MICHIGAN, USA — Absentee ballots won’t be counted in Michigan unless the signature on the return envelope matches the digitized signature in the voter’s file, according to a law recently signed by Gov. Gretchen Whitmer. If a voter’s file isn’t available, the signature on the return envelope will be compared to the signature on the absentee ballot application.
If the signatures are found not to match by the day before Election Day, the clerk will notify the voter “as soon as practicable” or within 48 hours by mail, telephone or email that their ballot has been rejected, the law says. That way, the voter will still have a chance to vote. But if the absentee ballot arrives too late and the signatures don’t match, the voter won’t be notified.
RELATED: How to vote in person?
The signature in the voter file will be the same as the one on the voter’s driver’s license, said Secretary of State spokesperson Tracy Wimmer, if the person registered to vote through a Secretary of State branch transaction.

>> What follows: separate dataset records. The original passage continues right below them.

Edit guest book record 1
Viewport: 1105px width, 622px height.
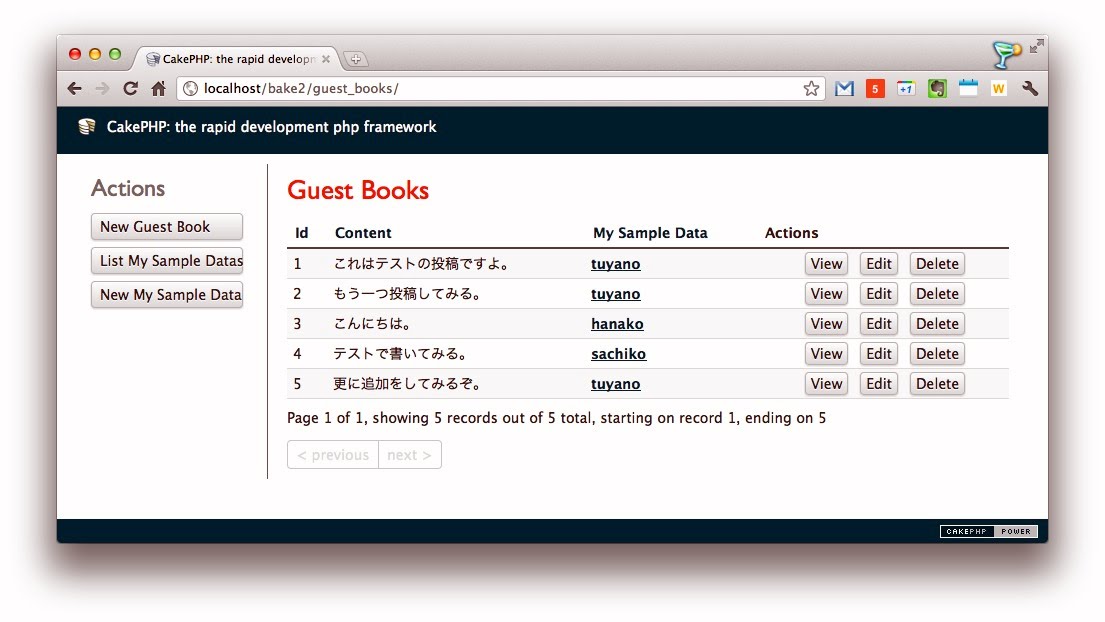coord(878,264)
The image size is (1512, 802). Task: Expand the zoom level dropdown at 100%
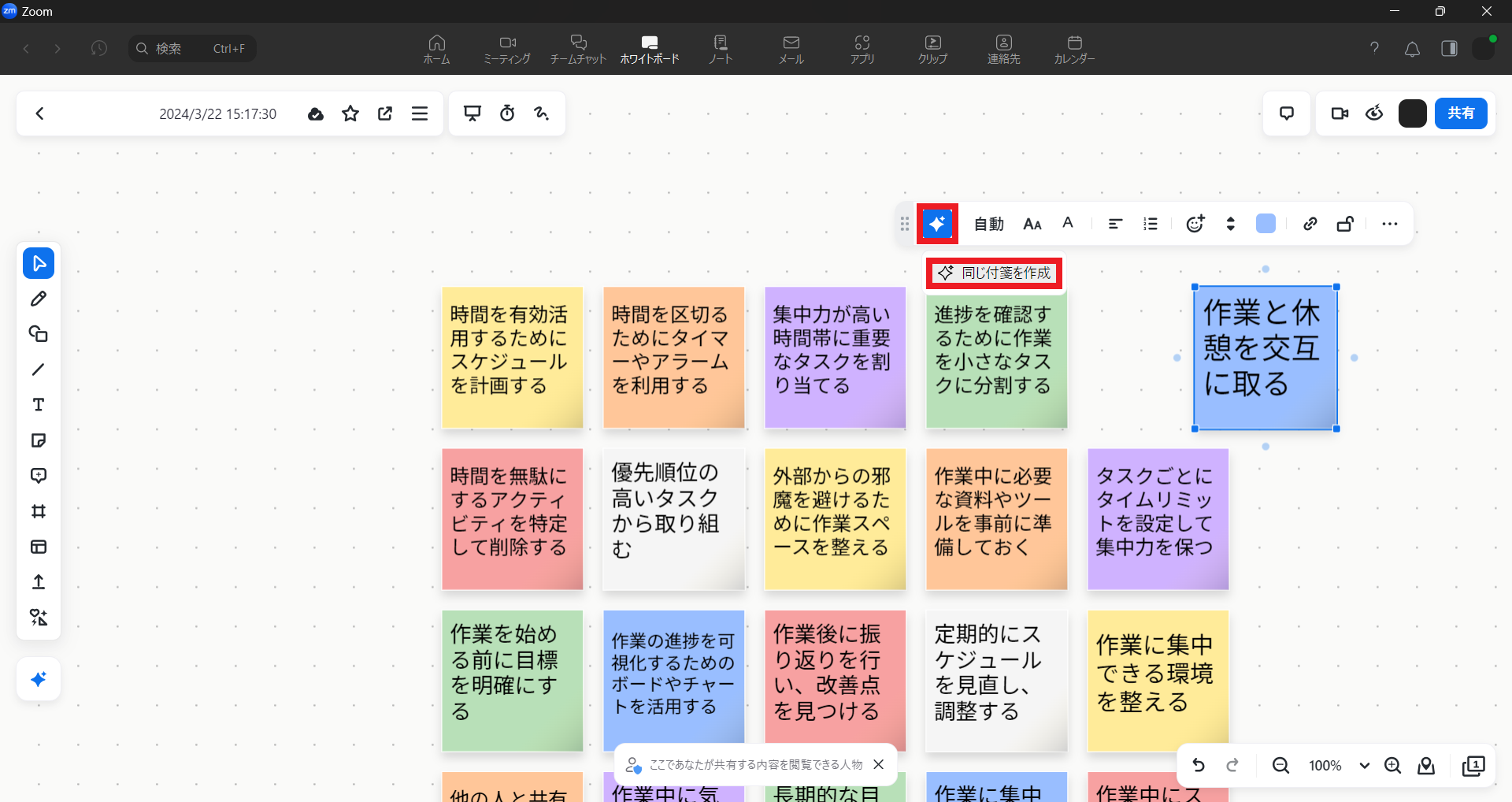1364,766
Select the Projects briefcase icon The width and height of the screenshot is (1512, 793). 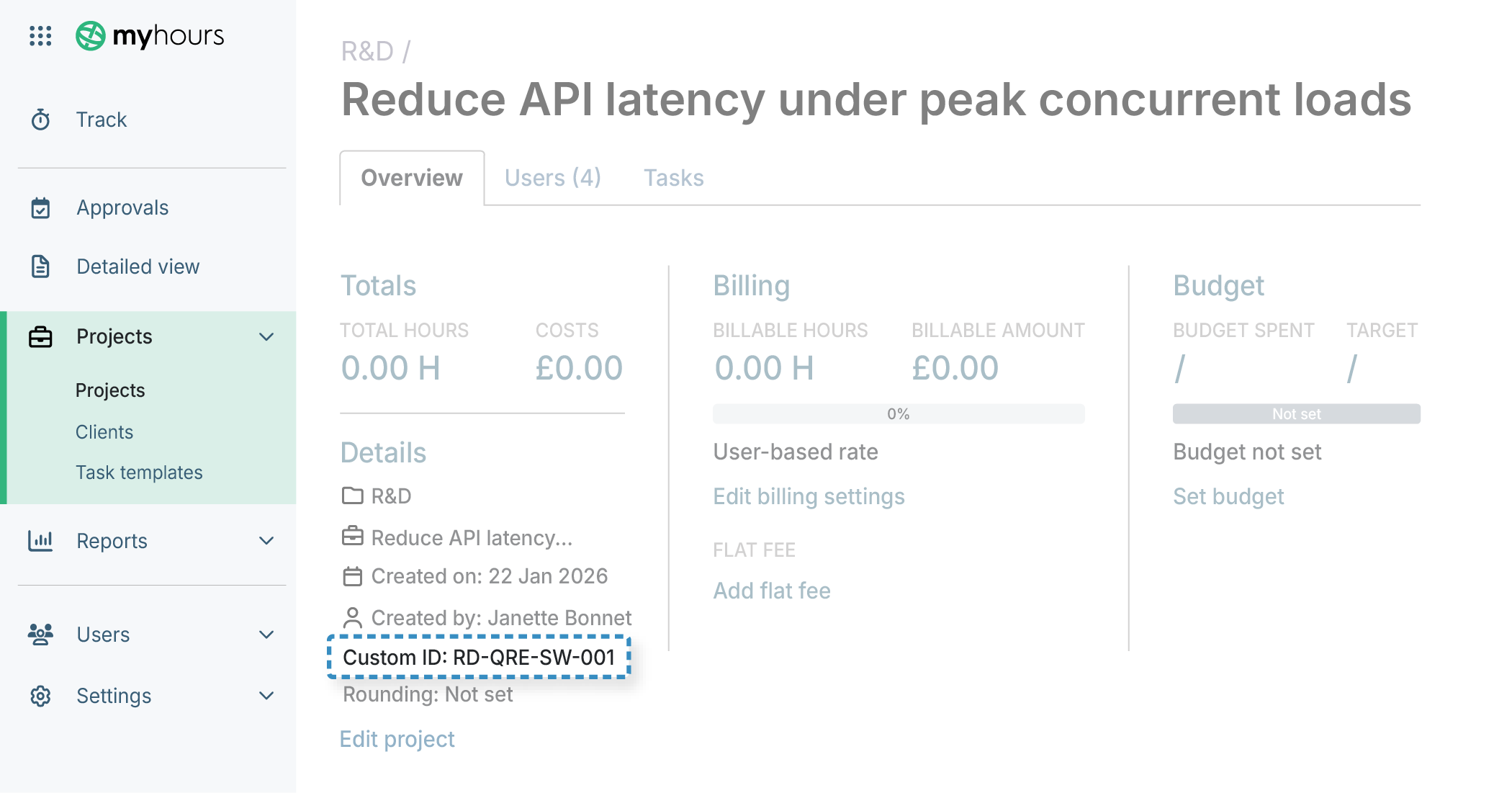point(41,336)
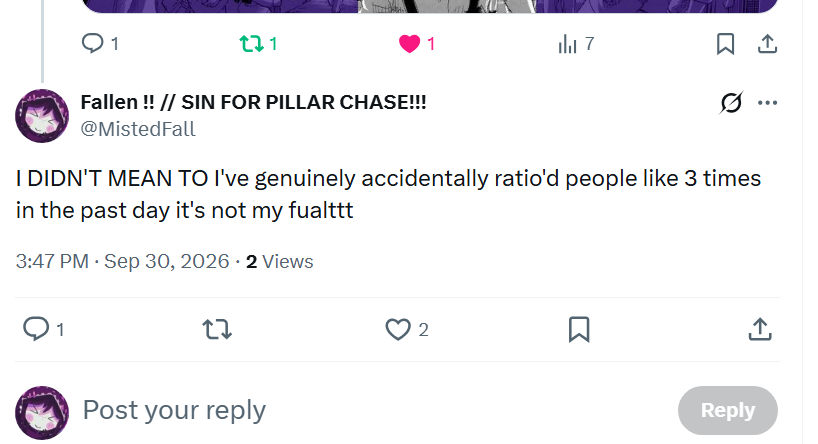Open the three-dot More menu on the tweet
Image resolution: width=818 pixels, height=444 pixels.
point(767,103)
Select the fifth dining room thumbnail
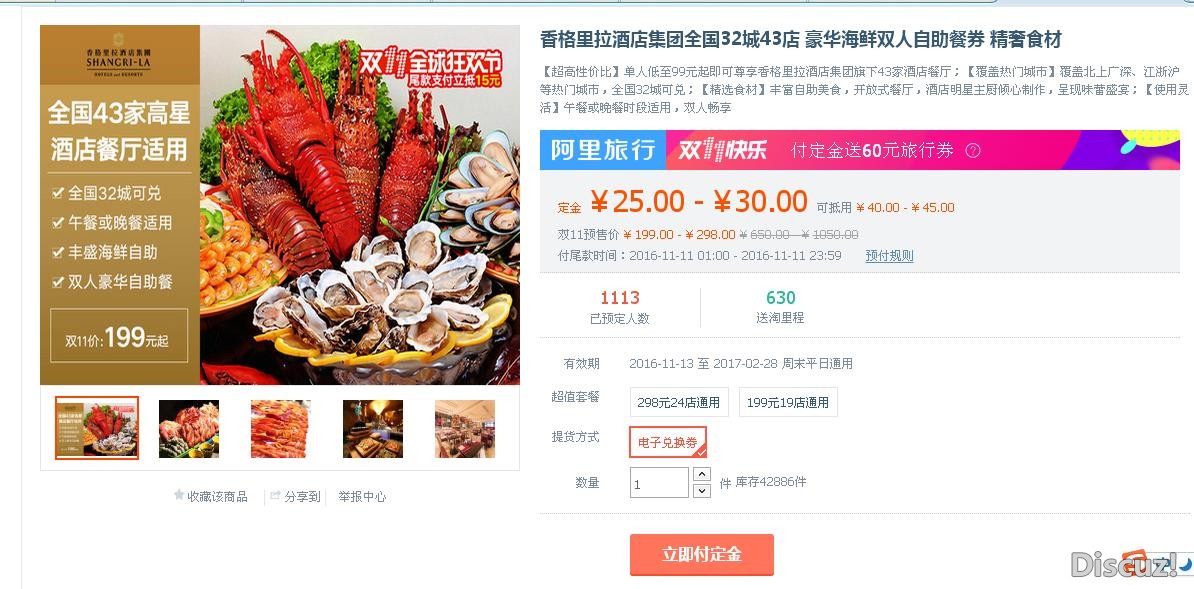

If a voter does receive a message about a signature mismatch, the clerk notifying them will provide a specific explanation, Wimmer said. In that situation, the voter “may either choose to spoil their ballot and cast a new one, to go into the clerk’s office in person and either resign or provide a signature for their ballot, or to fill out a form confirming their identity, which is then returned to the clerk.”
Spoiling a ballot means sending a request to one’s local clerk asking them to disregard the absentee ballot. To do so, one can either mail a signed written request to their clerk’s office so that it’s received by Oct. 31 or spoil the absentee ballot in person by 4 p.m. on Nov. 2, the day before Election Day. Once someone spoils their absentee ballot, they can vote in person.